Health Services Research
HSR 2: Clinical Explorations, Associations, and Interventions
Ingrid A. Cox, MD Grad Cert (economics) MSc (Health economics) PhD
Postdoctoral Research Fellow
Menzies Institute for Medical Research, University of Tasmania
Hobart, Tasmania, Australia
Minimally invasive surfactant therapy (MIST) is an alternative to intubation and surfactant delivery in preterm infants with respiratory distress syndrome (RDS) managed with CPAP from the outset. To date, no study has examined the effect of applying MIST on the costs and resource consumption associated with the first hospitalisation.
Objective:
To compare the per capita costs of initial hospitalisation in infants receiving MIST or standard treatment (ST) using data from a multicentre blinded parallel group RCT (OPTIMIST-A trial, JAMA 2021, 326:2478).
Design/Methods:
Preterm infants 25-28 weeks’ gestation requiring CPAP and FiO2≥0.30 were randomised < 6 h to MIST (200 mg/kg poractant alfa delivered with a thin catheter) or ST (continuation of CPAP, intubation, and surfactant as necessary). For this analysis, site specific cost attributes were combined with patient-level data, including birth weight (BW), need for intubation, number of surfactant doses, as well as durations of intubation, CPAP, nasal high flow, and length of hospital stay.
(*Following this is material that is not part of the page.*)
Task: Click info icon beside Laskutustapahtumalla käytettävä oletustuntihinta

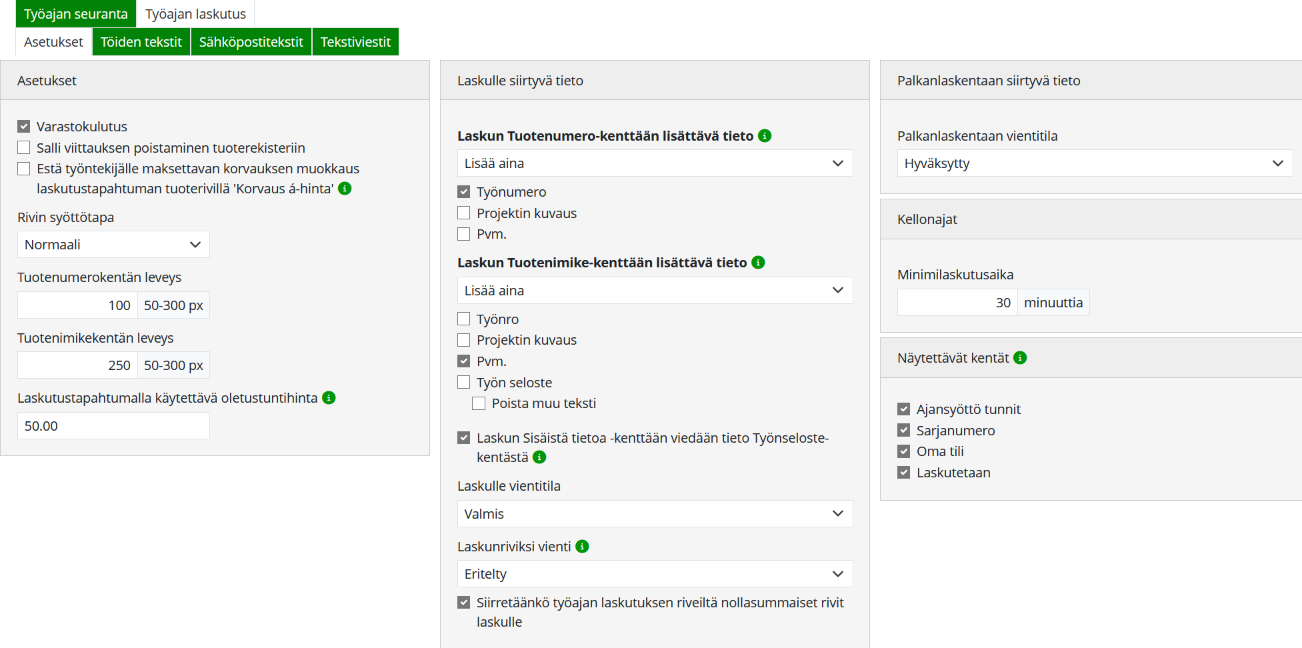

Given the variations in costs and annual inflation across sites, these were standardised to Australian tariffs. Generalised linear models (GLM) with gamma and log link functions were used to estimate per capita costs, incremental costs and cost ratios between MIST and ST groups, and to assess infant-associated factors that influence costs. All costs were converted to 2021 United States dollars (USD).
Results:
19 participating sites in 9 countries contributed data, including 417 infants with a median gestation 27 (interquartile range 26-28) weeks and birth weight 931g (standard deviation 216g). For infants alive at 36 weeks (MIST=185, ST=191, total=376), mean total per capita costs (95% confidence interval) were $78,858 ($70,828; $86,889) and $88,003 ($80,209; $95,797) for the MIST and ST groups respectively, with nursing and physician costs representing the highest cost categories (Table 1). Incremental costs and cost ratios favoured MIST for all cost categories, except for surfactant costs which favoured the ST group, and hotel costs which were not different between groups. A similar trend was observed for resource utilisation. Multivariable GLM regression analysis demonstrated a heightened cost ratio (ST/MIST) for infants < 27 weeks’ gestation and those with BW < 10th centile.
Conclusion(s):
In preterm infants with RDS supported with CPAP, selective application of MIST in the first 6 hours was associated with a considerable reduction in costs of initial hospitalisation and resource consumption.